[Zope-CVS] CVS: Products/ZCTextIndex/tests - testZCTextIndex.py:1.10
Tim Peters
tim.one@comcast.net
Thu, 16 May 2002 02:29:23 -0400
Modified Files:
testZCTextIndex.py
Log Message:
Added some rather good white-box and black-box tests for Okapi
internals.
=== Products/ZCTextIndex/tests/testZCTextIndex.py 1.9 => 1.10 ===
# an example set of documents in queries in Managing
# Gigabytes, pp. 180-188. This test peeks into many internals of the
- # cosine index.
+ # cosine indexer.
def testRanking(self):
self.words = ["cold", "days", "eat", "hot", "lot", "nine", "old",
@@ -136,7 +136,119 @@
eq(d[doc], score)
class OkapiIndexTests(ZCIndexTestsBase, testIndex.OkapiIndexTest):
- pass
+
+ # A white-box test.
+ def testAbsoluteScores(self):
+ from Products.ZCTextIndex.OkapiIndex import inverse_doc_frequency
+
+ docs = ["one",
+ "one two",
+ "one two three"]
+ for i in range(len(docs)):
+ self.zc_index.index_object(i + 1, Indexable(docs[i]))

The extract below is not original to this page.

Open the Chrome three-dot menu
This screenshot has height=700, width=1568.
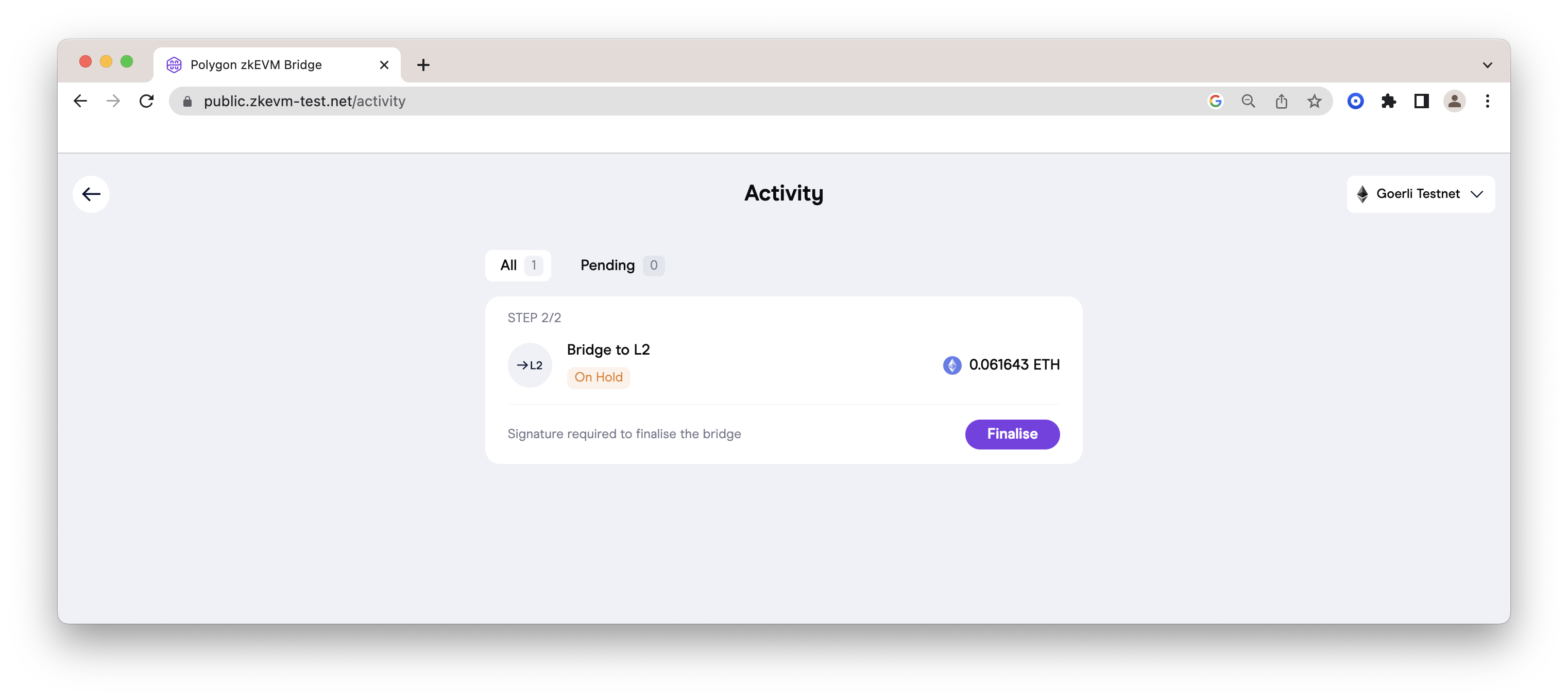(1487, 101)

+ self.assertEqual(self.index._totaldoclen, 6)
+ # So the mean doc length is 2. We use that later.
+
+ r, num = self.zc_index.query("one")
+ self.assertEqual(num, 3)
+ self.assertEqual(len(r), 3)
+
+ # Because our Okapi's B parameter is > 0, and "one" only appears
+ # once in each doc, the verbosity hypothesis favors shorter docs.

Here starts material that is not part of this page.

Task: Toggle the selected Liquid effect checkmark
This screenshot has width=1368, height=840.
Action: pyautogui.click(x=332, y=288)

+ self.assertEqual([doc for doc, score in r], [1, 2, 3])
+
+ # The way the Okapi math works, a word that appears exactly once in
+ # an average (length) doc gets tf score 1. Our second doc has
+ # an average length, so its score should by 1 (tf) times the
+ # inverse doc frequency of "one". But "one" appears in every
+ # doc, so its IDF is log(1 + 3/3) = log(2).
+ self.assertEqual(r[1][1], scaled_int(inverse_doc_frequency(3, 3)))
+
+ # Similarly for "two".
+ r, num = self.zc_index.query("two")
+ self.assertEqual(num, 2)
+ self.assertEqual(len(r), 2)
+ self.assertEqual([doc for doc, score in r], [2, 3])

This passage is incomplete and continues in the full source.